- Value of Nutrition: To achieve desired fitness levels the important thing you will have to look at is healthy diet. Food works as fuel for your body and if right nutrition is not present in the food then it will be difficult for you to achieve your fitness goals. Thus you will have to ensure that you get a balanced diet which has vegetables, proteins, fruits, carbohydrates and fats.
- Right Preparation: Advance preparation is necessary if you want to succeed in your goals. The same is true for nutrition as well and you should make a diet plan so that there are no skipped meals or junk food items in your diet.
- Eat More Frequently: If you want to perk up your fitness and reduce weight then it will be important to eat more than the regular 3 meals. You will have to start eating at least 5 times every day and keep an interval of 3 hours between each of the meals to increase metabolism level in the body. In addition to it, eat less in the latter half of the day since your physical activity level goes down during that time.
- Controlling Portions: As you start eating more frequently, it will be important to control the portions so as not to over eat. You may well purchase smaller plates and bowls since in many studies it has been seen that while using large plates people tend to serve 30-40% more food.
Develop Muscle Mass
- Building Mass: The main thing that helps in building muscle mass is right diet which meets your calorie and protein intake requirement. At the beginning you will have to exercise 4 times every week and perform compound movements apart from training with weights. Do not overdo since rest is an important part of muscle building process and gives the body time to recover from the workout and relax.
- Variety of Motions: During your exercise sessions try to achieve largest possible ROM which will make muscles work more during every repetition and help to break down greater amount of tissues after the workout.

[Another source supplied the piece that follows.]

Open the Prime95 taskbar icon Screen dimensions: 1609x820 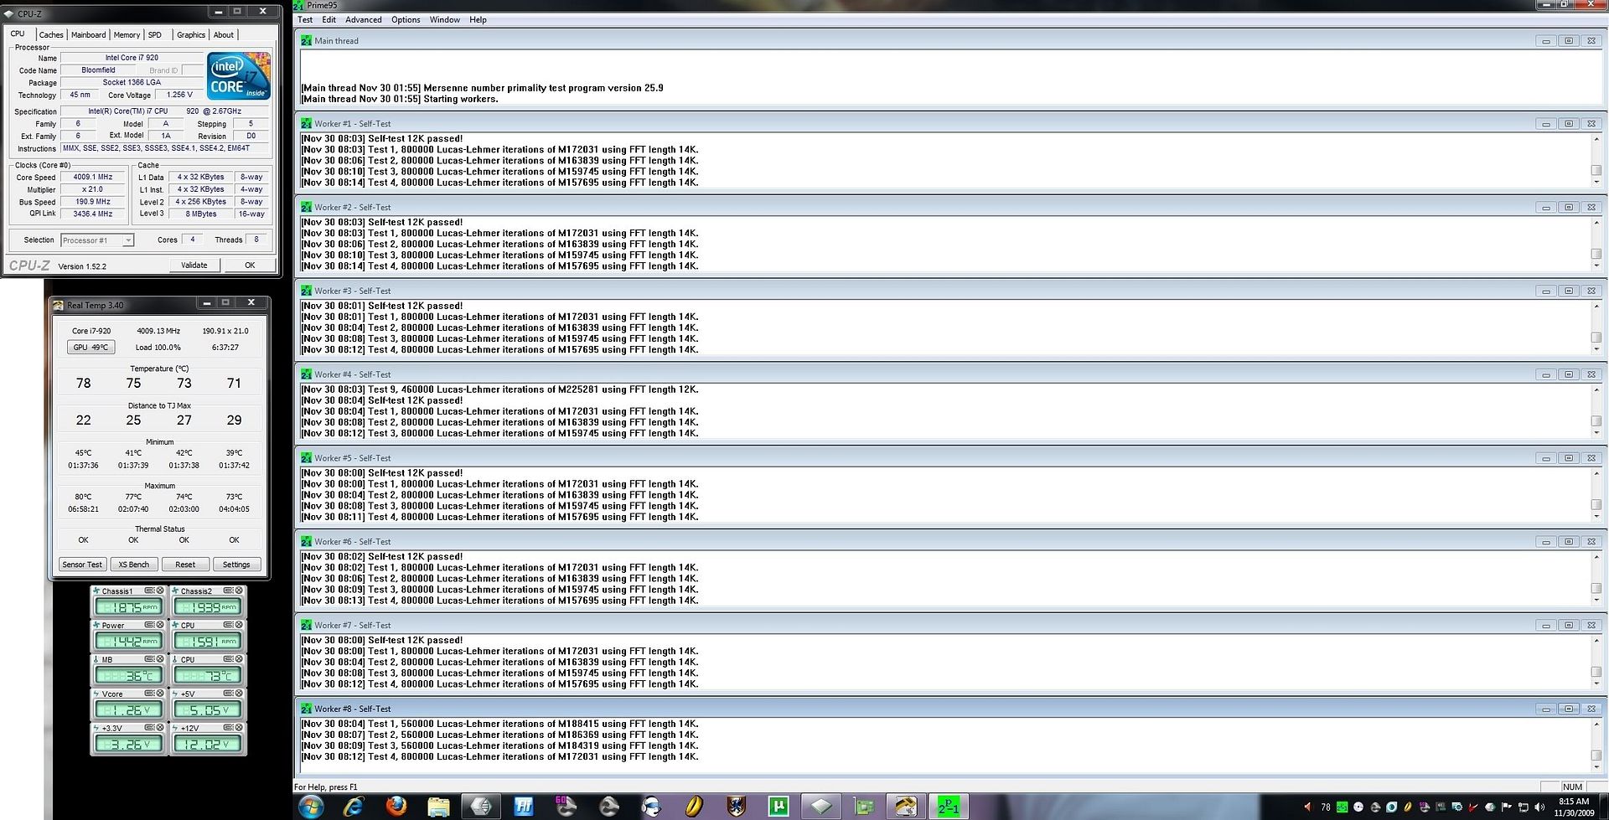[x=948, y=807]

- Less Cardio: At the time you are aiming to build muscle mass; it is not suitable to do excessive cardio exercises since you may start burning a lot of calories than you want. The solution if you do want to include some amount of cardio in your routine is to add light jogging on some days every week for a maximum of twenty minutes.
- Preparing for Training Session: Before endurance training it is important to make proper preparations so that you remain hydrated and diet is also as required. To build up endurance you will have to mix weight training with cardio exercises to get optimal results.

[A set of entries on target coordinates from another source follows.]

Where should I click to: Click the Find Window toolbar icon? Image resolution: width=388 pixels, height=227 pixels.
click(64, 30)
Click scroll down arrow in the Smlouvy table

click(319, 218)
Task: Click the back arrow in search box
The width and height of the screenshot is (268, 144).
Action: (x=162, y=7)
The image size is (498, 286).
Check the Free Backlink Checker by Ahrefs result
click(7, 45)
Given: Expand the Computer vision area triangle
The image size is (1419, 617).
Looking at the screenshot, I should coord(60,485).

- Exhaust the Muscles: The main aim of endurance training is muscle exhaustion and it will be necessary to fully exhaust them. The best way to accomplish that will be to use high reps for exercises such as pushups, squats, pull-ups and inverted rows.
- Reduction of Rest Time: You may feel tempted to take some rest in your training session but it is better to avoid that and only keep rest time of 40 seconds between repetitions to build up your endurance levels.

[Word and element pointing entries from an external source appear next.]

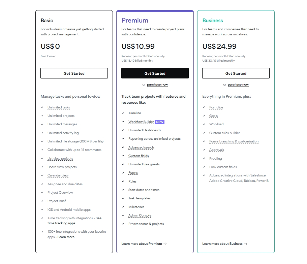Open the Advanced search link
This screenshot has height=264, width=307.
click(x=141, y=147)
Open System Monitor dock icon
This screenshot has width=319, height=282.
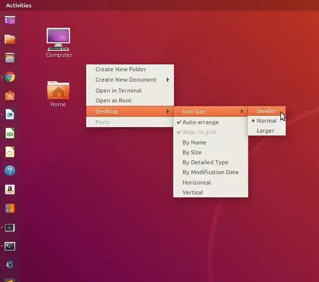(x=10, y=228)
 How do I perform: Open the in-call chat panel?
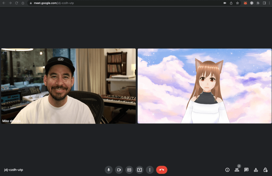pos(246,170)
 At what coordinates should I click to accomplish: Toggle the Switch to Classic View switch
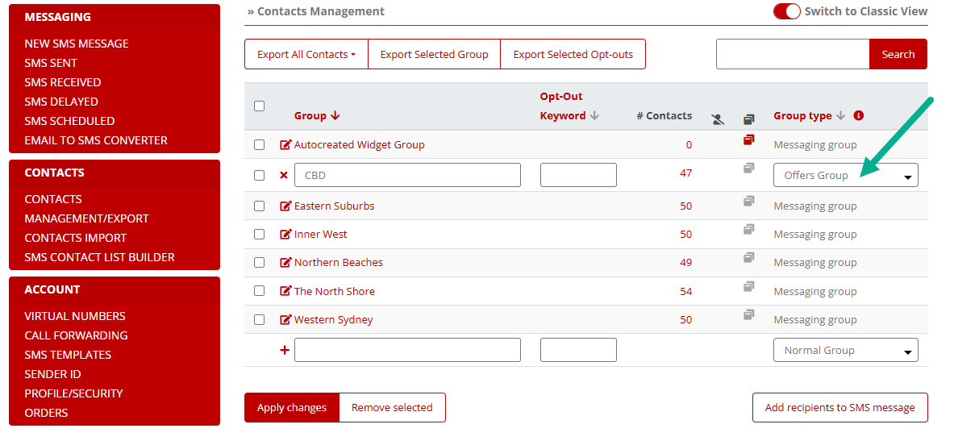tap(786, 11)
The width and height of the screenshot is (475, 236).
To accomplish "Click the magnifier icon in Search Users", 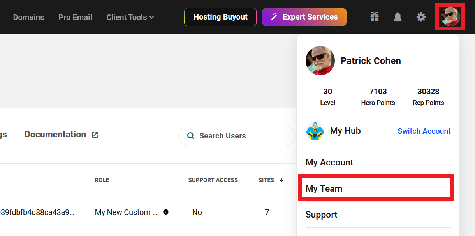I will pos(191,136).
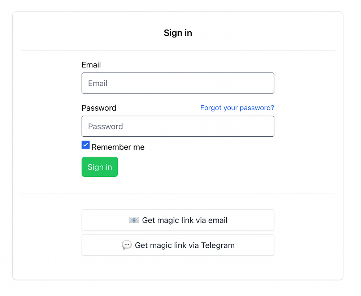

- Preventing Fatigue: At the time of endurance exercises the main problem you will face will be of fatigue. One solution is drinking beet juice which is known to boost stamina by as much as 16%. Beet juice also assists the muscles generate more energy thereby leading to efficient workouts with less exhaustion.
Build Up Strength
- Replenish Muscles: After a workout session it is better to avoid using the sauna as it can have negative effect on your strength and performance. Better option is to take ice baths or cold showers for replenishing the muscles.
- Maintaining Right Form: Apart from everything else you do during the training session, maintaining right form is one important factor that you need to keep in mind. By having proper form you will be able to target the right muscle groups as well as avoid injuries.
- Make Changes: You should make sure that the body does not adapt to any particular routine otherwise results achieved from strength gain exercises will start to diminish. The solution is to regularly change the amount of weight you lift, vary the number of repetitions you perform, increase or decrease tempo for the exercises and which time during the day you do exercises.
- Nutrition and Exercises: If you want to lose fat then it will be necessary to pay attention to what you eat. Your diet should include things like fruits and vegetables, lean meat and there should be less of processed foods or food items with high percentage of sugar. In terms of exercises, you will have to work on interval cardio along with weight training to get the maximum results.
- Carbohydrate Intake: In any fat reduction plan the main aim should be to reduce carbohydrate intake since it results in storage of fat in the body. Additionally, the cardiovascular routines you perform should be of higher duration to exceed twenty minutes. The reason is that in the first twenty minutes the carbohydrates are burned to generate energy while after that the body starts to burn the stored fat.
- Focusing on Lower Body: If you want to reduce fat in your middle section then you will get better results in terms of burned calories if resistance training targets lower body section as compared to upper body exercises. One reason is that lower body section comprising of legs contains more mass as compared to other parts of the body.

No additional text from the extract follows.